(PROVIDED PASSAGE begins)
In the Womb’s Warm Glow
Meant as an homage to women’s ability and power to give birth, this artist’s book portrays a birth canal as a rocky road from conception to birth. Constructed as a tunnel book, it takes the viewer on a journey into the womb through layers of the body to a distant glowing image of a pregnant body. The glow is achieved through a cut out window on the back cover. The transformation of the book from a flat shape to a three dimensional, sculptural state, emulates the change a woman’s body goes through by becoming pregnant.
6-1-1999
A book gives birth to a book and reflects on my experience of giving birth to my daughter on 6-1-1999. The smaller book encased in the larger book includes journal entries from the first days after giving birth to a child with numerous complications and an extended hospital stay. It is attached through linen thread meant to emulate the umbilical cord, which also serves to anchor the smaller book to the larger book and which bores through the belly button of the mother figure to expand into the components in an umbilical cord on the outer covers: veins and arteries.
(PROVIDED PASSAGE ends)
(DATA EXCERPTS begins)
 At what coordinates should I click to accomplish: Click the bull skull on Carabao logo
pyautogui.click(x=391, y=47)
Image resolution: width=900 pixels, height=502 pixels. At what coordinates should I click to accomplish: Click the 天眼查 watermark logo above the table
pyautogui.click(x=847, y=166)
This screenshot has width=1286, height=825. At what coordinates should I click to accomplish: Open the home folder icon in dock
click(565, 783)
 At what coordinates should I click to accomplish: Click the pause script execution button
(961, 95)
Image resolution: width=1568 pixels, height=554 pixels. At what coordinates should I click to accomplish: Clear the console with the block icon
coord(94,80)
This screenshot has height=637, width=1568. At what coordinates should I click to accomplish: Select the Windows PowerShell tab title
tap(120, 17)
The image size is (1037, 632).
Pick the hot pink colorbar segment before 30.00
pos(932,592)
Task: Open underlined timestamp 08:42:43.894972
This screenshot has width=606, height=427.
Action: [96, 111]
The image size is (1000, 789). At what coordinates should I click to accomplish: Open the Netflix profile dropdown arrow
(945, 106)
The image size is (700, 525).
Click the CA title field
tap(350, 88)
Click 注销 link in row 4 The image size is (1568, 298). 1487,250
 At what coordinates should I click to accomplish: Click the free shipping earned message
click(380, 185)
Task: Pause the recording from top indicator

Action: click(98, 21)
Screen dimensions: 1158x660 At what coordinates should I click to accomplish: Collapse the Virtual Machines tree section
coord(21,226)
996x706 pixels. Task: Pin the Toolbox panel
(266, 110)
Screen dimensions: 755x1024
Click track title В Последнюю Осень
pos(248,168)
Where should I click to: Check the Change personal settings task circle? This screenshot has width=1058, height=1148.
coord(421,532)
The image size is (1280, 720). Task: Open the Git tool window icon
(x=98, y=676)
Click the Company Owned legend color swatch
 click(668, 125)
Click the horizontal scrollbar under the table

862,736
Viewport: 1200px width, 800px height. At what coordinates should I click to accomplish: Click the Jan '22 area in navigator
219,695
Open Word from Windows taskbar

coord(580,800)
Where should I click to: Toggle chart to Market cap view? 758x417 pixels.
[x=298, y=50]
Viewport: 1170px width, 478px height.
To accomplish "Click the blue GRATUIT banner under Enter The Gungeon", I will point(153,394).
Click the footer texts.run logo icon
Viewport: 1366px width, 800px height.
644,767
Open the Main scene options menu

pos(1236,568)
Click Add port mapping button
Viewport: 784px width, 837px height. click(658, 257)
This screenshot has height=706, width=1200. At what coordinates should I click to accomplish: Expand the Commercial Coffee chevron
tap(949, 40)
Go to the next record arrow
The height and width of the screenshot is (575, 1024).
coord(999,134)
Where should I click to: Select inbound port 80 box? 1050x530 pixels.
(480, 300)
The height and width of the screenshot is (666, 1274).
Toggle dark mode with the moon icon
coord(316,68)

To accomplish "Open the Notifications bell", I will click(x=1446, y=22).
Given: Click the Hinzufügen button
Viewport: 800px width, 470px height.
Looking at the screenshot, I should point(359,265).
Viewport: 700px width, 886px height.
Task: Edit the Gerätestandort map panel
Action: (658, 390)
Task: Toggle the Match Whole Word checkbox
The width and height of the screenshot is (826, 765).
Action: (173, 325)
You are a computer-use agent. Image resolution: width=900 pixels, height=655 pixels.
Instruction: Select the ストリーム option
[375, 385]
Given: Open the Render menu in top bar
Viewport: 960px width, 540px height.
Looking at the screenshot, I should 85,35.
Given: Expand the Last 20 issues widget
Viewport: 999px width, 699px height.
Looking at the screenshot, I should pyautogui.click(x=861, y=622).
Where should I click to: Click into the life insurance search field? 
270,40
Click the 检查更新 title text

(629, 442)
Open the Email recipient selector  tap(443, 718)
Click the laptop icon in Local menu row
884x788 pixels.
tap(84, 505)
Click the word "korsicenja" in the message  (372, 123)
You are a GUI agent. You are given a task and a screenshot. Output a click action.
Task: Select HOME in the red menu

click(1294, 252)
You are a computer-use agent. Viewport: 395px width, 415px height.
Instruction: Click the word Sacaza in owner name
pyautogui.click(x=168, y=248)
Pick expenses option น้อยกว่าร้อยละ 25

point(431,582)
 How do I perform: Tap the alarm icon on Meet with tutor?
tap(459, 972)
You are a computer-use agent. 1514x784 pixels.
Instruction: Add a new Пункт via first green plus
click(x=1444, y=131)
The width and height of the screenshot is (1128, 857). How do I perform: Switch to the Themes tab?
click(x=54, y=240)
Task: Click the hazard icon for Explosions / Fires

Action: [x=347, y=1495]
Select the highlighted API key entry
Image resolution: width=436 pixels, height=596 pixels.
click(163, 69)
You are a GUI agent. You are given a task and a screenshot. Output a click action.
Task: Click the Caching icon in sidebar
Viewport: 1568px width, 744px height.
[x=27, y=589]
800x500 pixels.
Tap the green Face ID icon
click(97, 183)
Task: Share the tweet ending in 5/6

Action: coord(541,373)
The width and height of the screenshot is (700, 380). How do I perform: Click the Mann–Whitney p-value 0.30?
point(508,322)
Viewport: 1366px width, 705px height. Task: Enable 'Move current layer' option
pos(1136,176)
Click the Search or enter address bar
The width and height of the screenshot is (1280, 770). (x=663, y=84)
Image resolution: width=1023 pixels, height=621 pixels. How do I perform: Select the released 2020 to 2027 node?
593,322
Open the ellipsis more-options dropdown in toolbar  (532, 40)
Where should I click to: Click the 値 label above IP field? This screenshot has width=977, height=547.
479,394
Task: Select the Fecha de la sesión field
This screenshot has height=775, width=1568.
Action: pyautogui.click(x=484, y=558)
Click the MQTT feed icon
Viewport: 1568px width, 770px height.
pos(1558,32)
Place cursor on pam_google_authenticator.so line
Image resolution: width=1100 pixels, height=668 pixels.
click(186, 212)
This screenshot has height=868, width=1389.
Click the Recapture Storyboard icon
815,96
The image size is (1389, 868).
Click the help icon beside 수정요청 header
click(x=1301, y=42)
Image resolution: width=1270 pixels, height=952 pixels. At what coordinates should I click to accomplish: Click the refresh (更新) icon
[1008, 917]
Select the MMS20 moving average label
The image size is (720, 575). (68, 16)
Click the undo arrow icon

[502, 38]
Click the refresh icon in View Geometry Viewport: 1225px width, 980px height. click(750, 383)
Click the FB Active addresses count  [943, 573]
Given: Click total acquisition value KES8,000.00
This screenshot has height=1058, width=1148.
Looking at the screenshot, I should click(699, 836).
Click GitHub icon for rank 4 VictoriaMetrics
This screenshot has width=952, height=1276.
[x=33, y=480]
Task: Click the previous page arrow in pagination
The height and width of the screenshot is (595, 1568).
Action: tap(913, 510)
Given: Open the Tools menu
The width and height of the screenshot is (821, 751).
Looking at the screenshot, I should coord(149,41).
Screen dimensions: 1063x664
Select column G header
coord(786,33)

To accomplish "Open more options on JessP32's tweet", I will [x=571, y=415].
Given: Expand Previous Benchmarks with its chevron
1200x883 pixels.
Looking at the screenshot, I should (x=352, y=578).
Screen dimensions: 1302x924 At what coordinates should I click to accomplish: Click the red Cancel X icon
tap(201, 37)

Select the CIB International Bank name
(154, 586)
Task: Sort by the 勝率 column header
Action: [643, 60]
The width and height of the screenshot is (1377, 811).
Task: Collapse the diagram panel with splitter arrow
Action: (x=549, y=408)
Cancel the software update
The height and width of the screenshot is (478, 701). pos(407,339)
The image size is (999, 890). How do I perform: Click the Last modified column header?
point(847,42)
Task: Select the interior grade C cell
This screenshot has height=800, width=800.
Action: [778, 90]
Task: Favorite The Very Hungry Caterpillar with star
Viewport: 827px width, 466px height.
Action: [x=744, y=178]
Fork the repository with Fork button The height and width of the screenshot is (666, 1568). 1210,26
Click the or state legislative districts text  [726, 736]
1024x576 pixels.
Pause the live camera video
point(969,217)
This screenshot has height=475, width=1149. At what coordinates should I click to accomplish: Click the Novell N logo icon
(DATA EXCERPTS ends)
• _REQUIRED ACTION 1_
Return the portion of the artist's book descriptions starting at "In the Womb’s" and ending at "by becoming pregnant.".
• _REQUIRED ACTION 2_
Answer each question using the artist's book descriptions.
(a) What is achieved through a cut out window on the back cover?
(b) On what date did the daughter's birth take place?
(c) What is the linen thread meant to emulate?
Rely only on the artist's book descriptions when responding.

• _EXERCISE RESULT 1_
In the Womb’s Warm Glow
Meant as an homage to women’s ability and power to give birth, this artist’s book portrays a birth canal as a rocky road from conception to birth. Constructed as a tunnel book, it takes the viewer on a journey into the womb through layers of the body to a distant glowing image of a pregnant body. The glow is achieved through a cut out window on the back cover. The transformation of the book from a flat shape to a three dimensional, sculptural state, emulates the change a woman’s body goes through by becoming pregnant.

• _EXERCISE RESULT 2_
(a) The glow.
(b) 6-1-1999.
(c) The umbilical cord.